Tallman describes labor relations at the paper as good, although she acknowledges that some of the changes she has introduced have met resistance. "There is a lot of change going on in many businesses, and that can create concern for all employees. We have not done things overnight here. People are aware that we have done things as gradually as we could. Part of the process involves explaining the need for change."

One of Tallman's strengths as a manager is her ability to relate to her employees. "She connects with people very, very well," says Ottaway's Richard Barker. Under Tallman, the Press-Republican has adopted a participatory style of management in which department heads are encouraged to take risks and make decisions on their own.

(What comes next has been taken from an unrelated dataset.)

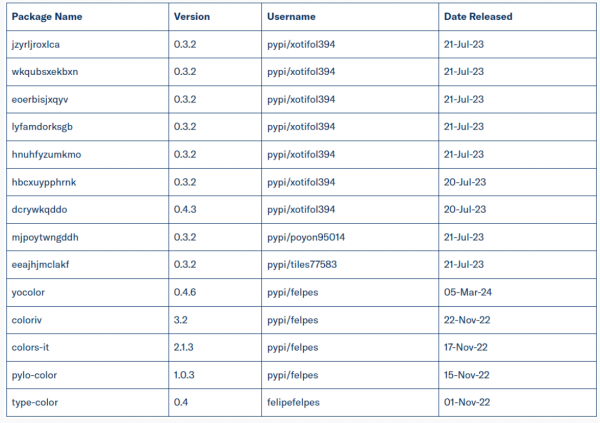Select the coloriv package name

(x=28, y=319)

"We allow dissent because we feel we need that," she says. "A person is entitled to his or her opinion and should feel comfortable expressing that dissenting point of view without fear of chastisement." However, she adds, "there is a fine line between someone who is always negative and someone who has severe misgivings about something."

Tallman's commitment to people means the newspaper spends a considerable amount of time and money training employees and supervisors on everything from how to sell advertising to how to write a better news story.

Each department submits an annual training budget, and employees are occasionally sent out of town to attend training workshops and conferences. A satellite dish on the roof of the Press-Republican building allows the newspaper to tune into televised training courses produced by the Newspaper Association of America, an industry trade group.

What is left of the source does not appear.